*What to produce*
What is needed is each line of the data below that holds the string "banner".

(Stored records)
[Start of Attachment]

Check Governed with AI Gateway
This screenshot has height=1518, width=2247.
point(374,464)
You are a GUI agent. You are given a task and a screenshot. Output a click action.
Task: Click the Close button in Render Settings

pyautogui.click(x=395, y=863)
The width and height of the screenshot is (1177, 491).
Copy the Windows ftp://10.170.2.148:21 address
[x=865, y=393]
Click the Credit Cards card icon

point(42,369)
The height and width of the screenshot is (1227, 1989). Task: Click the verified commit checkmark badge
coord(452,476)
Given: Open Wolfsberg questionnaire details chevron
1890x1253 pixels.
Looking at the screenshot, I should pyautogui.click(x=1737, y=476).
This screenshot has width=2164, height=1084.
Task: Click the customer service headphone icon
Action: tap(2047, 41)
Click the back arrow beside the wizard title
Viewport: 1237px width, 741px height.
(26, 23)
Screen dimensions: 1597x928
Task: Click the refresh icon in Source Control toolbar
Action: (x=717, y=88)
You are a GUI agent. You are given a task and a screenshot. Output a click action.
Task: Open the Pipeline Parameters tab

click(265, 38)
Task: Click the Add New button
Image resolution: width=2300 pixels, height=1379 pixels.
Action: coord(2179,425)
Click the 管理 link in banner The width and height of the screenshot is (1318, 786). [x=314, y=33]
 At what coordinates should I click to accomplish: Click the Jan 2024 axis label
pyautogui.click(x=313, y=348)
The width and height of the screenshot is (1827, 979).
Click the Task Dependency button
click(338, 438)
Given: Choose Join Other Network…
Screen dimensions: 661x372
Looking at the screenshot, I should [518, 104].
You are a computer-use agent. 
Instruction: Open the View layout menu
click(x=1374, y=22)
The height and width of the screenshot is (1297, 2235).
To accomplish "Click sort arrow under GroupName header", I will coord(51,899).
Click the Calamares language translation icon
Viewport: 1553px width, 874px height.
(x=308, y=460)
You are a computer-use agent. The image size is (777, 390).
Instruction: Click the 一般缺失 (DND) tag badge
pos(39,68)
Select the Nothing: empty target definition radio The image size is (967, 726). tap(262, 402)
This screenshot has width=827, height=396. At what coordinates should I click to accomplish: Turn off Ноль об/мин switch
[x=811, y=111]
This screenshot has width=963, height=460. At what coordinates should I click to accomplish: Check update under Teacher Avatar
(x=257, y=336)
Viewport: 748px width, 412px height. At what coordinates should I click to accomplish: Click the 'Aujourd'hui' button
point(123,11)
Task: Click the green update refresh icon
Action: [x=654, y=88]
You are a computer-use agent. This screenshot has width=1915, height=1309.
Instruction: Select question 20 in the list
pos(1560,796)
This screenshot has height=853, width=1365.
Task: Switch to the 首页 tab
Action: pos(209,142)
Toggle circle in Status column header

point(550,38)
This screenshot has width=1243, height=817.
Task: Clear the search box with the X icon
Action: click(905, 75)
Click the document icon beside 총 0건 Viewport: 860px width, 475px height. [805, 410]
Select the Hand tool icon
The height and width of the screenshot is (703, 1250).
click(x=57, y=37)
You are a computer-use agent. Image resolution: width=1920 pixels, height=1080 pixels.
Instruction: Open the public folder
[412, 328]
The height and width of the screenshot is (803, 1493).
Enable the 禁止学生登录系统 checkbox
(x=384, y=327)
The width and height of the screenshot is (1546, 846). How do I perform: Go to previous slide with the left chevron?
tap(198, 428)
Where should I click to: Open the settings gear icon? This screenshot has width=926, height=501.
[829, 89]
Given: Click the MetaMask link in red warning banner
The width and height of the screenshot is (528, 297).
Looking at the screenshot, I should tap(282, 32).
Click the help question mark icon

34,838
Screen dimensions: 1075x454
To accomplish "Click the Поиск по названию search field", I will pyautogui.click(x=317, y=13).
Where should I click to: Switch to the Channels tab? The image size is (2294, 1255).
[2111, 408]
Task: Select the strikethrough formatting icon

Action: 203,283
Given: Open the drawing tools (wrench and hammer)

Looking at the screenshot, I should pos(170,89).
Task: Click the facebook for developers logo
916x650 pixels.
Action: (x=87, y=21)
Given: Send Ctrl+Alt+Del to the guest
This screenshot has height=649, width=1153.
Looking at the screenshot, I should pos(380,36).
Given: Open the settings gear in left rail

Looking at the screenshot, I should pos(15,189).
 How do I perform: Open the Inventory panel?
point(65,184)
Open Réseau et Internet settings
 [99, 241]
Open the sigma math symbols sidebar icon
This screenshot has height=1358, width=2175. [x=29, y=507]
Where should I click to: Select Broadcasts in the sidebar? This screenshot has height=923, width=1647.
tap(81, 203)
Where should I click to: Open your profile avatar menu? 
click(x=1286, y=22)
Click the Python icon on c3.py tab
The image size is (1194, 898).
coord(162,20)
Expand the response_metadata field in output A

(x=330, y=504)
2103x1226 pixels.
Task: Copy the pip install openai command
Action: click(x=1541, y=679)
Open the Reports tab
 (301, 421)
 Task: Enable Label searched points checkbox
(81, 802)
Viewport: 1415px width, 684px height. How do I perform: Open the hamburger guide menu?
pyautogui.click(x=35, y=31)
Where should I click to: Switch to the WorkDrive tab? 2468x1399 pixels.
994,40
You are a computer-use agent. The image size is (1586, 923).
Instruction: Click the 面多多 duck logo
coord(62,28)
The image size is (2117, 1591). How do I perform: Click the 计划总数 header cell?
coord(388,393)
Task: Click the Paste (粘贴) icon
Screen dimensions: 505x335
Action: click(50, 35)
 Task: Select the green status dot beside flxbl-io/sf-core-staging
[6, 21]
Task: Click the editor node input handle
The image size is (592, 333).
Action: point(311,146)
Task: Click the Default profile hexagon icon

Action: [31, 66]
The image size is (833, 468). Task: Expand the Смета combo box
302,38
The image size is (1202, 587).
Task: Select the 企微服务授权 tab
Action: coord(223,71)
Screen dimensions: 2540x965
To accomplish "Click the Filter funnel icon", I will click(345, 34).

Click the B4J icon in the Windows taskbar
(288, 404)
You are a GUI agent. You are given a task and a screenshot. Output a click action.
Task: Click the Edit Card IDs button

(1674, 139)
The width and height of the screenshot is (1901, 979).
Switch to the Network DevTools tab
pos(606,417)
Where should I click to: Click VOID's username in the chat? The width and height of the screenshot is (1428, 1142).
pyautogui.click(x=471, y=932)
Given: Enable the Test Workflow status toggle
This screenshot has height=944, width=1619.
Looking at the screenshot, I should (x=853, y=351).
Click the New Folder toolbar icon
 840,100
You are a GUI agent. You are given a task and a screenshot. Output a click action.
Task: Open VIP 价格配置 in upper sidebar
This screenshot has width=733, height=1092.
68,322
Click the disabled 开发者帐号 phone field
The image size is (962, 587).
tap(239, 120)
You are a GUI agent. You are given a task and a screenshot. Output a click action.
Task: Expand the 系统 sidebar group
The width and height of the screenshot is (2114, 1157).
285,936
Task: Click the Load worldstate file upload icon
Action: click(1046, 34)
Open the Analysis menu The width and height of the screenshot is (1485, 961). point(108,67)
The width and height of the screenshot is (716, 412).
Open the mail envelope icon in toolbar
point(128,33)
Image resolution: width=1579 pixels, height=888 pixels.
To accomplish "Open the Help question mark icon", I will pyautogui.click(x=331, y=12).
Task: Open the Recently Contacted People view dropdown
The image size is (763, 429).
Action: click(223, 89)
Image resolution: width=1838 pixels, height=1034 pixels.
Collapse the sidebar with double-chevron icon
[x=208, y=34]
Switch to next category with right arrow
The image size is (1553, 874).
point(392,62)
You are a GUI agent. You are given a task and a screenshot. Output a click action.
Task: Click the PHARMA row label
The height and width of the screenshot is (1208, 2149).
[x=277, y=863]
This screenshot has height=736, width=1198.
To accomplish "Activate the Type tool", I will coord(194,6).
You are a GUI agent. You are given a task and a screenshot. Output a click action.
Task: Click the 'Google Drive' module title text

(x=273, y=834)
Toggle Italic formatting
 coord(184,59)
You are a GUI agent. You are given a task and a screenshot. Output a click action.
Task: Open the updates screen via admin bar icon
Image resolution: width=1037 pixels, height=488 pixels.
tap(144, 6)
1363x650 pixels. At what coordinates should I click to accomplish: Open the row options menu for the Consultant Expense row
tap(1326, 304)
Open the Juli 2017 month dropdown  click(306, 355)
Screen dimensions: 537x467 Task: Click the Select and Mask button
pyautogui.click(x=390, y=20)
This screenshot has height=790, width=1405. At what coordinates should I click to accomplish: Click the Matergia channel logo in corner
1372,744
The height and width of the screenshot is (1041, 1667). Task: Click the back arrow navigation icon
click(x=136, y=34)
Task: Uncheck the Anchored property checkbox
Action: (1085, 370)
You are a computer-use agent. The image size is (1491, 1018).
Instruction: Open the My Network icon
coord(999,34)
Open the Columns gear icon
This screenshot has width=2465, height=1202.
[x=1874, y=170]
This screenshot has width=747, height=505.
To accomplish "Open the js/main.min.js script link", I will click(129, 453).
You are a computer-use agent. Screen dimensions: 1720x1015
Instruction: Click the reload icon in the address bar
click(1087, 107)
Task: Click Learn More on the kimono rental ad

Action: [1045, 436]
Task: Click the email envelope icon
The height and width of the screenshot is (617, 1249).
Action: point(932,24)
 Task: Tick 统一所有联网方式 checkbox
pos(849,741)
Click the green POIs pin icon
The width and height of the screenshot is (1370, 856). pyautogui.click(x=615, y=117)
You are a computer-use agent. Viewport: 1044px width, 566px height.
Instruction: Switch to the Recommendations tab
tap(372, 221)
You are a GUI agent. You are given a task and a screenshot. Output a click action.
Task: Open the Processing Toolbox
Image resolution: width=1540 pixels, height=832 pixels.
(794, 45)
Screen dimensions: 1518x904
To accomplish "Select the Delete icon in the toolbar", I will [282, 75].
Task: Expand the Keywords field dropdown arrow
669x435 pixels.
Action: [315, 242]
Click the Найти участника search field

[End of Attachment]

*Reply to the exercise*
Click the 管理 link in banner The width and height of the screenshot is (1318, 786). [x=314, y=33]
Given: Click the MetaMask link in red warning banner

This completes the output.